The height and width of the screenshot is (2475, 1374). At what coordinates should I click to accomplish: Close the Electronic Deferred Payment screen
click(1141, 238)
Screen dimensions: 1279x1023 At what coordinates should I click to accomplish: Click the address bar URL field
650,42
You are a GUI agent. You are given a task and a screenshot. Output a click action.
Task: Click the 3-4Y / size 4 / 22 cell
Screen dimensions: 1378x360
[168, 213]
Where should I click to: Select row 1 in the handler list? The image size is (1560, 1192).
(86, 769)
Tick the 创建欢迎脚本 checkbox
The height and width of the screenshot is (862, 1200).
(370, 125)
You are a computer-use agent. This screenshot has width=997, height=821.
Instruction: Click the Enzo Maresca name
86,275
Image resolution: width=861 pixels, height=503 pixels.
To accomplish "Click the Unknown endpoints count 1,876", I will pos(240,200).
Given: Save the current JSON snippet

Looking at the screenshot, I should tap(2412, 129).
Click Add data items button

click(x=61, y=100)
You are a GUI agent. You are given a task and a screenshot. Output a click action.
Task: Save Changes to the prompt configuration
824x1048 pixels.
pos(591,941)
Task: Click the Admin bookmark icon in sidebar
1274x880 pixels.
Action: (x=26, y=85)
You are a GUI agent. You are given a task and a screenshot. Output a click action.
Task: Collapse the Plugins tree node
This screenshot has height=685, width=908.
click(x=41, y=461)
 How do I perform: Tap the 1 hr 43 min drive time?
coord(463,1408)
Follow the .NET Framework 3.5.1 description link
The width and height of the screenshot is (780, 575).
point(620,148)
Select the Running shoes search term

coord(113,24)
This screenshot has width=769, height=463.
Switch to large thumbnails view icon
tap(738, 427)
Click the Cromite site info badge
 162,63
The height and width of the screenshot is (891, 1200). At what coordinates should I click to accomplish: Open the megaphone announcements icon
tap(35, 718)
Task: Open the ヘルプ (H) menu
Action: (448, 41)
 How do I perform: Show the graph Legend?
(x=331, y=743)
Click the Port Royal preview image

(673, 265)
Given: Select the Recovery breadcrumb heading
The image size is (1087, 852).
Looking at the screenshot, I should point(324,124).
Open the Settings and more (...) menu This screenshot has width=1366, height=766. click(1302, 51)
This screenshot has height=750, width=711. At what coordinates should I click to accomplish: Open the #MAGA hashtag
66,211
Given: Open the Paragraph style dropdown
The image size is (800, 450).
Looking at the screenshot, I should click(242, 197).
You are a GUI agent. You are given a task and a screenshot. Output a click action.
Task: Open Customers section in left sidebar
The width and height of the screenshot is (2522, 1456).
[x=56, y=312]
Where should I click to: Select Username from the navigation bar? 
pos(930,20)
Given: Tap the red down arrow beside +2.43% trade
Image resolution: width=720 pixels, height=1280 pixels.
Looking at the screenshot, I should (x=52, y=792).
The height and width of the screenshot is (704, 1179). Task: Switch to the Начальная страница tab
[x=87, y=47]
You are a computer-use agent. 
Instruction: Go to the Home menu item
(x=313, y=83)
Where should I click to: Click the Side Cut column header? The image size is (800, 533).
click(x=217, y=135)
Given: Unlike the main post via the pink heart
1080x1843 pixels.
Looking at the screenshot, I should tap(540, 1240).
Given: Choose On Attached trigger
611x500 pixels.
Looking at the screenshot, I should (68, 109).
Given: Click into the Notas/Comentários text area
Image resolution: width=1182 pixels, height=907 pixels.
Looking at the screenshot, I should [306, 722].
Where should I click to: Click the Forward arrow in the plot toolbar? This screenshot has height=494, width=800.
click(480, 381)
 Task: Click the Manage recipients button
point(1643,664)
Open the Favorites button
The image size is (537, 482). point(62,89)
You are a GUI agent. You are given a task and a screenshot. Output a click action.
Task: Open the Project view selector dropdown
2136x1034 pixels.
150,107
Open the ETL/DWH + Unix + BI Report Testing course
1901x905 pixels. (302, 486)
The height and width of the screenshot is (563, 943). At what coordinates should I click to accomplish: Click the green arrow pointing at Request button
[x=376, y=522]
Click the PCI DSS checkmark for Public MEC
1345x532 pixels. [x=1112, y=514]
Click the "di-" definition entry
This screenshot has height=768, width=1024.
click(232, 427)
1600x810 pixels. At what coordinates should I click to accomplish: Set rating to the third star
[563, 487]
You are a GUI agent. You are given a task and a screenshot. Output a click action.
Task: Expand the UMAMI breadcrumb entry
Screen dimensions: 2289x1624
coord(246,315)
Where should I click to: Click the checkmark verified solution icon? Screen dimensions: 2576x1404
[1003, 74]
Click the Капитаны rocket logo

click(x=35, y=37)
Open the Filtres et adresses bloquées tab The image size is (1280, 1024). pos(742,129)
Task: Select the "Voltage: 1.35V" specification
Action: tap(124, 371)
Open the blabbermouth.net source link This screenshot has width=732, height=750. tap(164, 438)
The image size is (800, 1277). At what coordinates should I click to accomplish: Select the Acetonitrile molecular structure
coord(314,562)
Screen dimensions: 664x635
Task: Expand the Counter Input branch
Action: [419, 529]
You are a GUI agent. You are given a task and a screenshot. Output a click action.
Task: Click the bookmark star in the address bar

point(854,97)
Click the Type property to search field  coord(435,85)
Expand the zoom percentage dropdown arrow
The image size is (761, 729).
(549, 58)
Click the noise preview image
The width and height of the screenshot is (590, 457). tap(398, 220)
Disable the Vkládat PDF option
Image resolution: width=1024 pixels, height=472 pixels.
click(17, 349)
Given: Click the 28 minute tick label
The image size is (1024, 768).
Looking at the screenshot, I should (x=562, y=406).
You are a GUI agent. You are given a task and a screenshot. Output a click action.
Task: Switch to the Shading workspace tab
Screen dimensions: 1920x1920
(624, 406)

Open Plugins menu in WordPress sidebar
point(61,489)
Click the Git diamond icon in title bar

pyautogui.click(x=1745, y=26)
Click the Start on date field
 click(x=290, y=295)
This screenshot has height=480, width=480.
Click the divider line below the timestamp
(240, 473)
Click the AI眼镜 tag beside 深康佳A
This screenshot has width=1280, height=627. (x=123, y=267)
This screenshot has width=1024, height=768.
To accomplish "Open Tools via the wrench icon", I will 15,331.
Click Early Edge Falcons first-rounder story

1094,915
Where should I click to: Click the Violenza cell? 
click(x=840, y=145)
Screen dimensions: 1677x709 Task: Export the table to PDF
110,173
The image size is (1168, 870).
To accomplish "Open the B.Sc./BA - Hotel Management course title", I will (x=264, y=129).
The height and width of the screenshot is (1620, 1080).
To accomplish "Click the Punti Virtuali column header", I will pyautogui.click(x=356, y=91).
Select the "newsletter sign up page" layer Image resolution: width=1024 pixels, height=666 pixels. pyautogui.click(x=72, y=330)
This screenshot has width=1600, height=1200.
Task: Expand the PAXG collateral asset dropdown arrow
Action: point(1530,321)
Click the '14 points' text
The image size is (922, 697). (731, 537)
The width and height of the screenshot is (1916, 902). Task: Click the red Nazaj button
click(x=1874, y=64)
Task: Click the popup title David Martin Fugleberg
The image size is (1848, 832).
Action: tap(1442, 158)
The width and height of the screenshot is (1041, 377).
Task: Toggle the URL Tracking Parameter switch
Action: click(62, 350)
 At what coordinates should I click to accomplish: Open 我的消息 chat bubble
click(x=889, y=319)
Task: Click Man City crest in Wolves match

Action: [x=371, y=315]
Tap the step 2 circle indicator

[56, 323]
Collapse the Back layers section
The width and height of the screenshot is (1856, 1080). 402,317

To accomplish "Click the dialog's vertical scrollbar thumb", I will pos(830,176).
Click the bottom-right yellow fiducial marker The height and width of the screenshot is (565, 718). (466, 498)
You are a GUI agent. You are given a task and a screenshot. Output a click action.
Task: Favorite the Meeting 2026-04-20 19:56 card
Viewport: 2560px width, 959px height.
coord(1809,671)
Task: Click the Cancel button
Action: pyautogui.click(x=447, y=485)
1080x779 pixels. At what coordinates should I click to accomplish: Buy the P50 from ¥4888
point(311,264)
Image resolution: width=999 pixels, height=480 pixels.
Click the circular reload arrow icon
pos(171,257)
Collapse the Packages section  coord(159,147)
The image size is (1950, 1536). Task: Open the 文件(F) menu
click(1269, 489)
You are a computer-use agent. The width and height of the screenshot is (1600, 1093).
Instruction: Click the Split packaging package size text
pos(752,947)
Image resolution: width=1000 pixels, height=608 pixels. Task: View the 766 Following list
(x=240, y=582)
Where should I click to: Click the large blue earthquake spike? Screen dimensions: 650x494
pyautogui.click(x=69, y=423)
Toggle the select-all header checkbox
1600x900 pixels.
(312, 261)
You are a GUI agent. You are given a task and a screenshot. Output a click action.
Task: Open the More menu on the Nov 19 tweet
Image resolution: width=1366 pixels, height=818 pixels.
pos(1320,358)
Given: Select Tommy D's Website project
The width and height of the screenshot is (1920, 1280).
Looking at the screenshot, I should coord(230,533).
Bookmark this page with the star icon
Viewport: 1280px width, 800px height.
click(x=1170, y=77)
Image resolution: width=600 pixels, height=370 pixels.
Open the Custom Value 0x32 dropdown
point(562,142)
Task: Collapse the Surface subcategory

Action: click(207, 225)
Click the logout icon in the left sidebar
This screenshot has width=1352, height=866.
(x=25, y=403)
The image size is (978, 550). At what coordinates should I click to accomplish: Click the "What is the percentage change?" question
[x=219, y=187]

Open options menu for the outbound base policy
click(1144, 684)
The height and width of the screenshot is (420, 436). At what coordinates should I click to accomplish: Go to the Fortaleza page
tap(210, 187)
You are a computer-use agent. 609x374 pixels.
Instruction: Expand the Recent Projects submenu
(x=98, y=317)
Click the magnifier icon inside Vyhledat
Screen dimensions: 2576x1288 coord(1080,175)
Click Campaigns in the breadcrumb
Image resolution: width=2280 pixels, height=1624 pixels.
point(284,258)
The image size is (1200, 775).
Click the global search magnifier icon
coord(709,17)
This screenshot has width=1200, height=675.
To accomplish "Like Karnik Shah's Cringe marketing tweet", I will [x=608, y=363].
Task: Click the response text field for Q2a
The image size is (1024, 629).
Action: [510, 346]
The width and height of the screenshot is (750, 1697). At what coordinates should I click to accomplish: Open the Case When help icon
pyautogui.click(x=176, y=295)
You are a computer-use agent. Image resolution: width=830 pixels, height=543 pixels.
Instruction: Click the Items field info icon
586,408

#### PROMPT
Reproduce the rows above without any changes, starting at the line that contains "1600x810 pixels. At" and ending at the line that contains "Looking at the screenshot, I should (x=562, y=406).", with both of those lines included.

#### TASK OUTPUT
1600x810 pixels. At what coordinates should I click to accomplish: Set rating to the third star
[563, 487]
You are a GUI agent. You are given a task and a screenshot. Output a click action.
Task: Expand the UMAMI breadcrumb entry
Screen dimensions: 2289x1624
coord(246,315)
Where should I click to: Click the checkmark verified solution icon? Screen dimensions: 2576x1404
[1003, 74]
Click the Капитаны rocket logo

click(x=35, y=37)
Open the Filtres et adresses bloquées tab The image size is (1280, 1024). pos(742,129)
Task: Select the "Voltage: 1.35V" specification
Action: tap(124, 371)
Open the blabbermouth.net source link This screenshot has width=732, height=750. tap(164, 438)
The image size is (800, 1277). At what coordinates should I click to accomplish: Select the Acetonitrile molecular structure
coord(314,562)
Screen dimensions: 664x635
Task: Expand the Counter Input branch
Action: [419, 529]
You are a GUI agent. You are given a task and a screenshot. Output a click action.
Task: Click the bookmark star in the address bar

point(854,97)
Click the Type property to search field  coord(435,85)
Expand the zoom percentage dropdown arrow
The image size is (761, 729).
(549, 58)
Click the noise preview image
The width and height of the screenshot is (590, 457). tap(398, 220)
Disable the Vkládat PDF option
Image resolution: width=1024 pixels, height=472 pixels.
click(17, 349)
Given: Click the 28 minute tick label
The image size is (1024, 768).
Looking at the screenshot, I should (x=562, y=406).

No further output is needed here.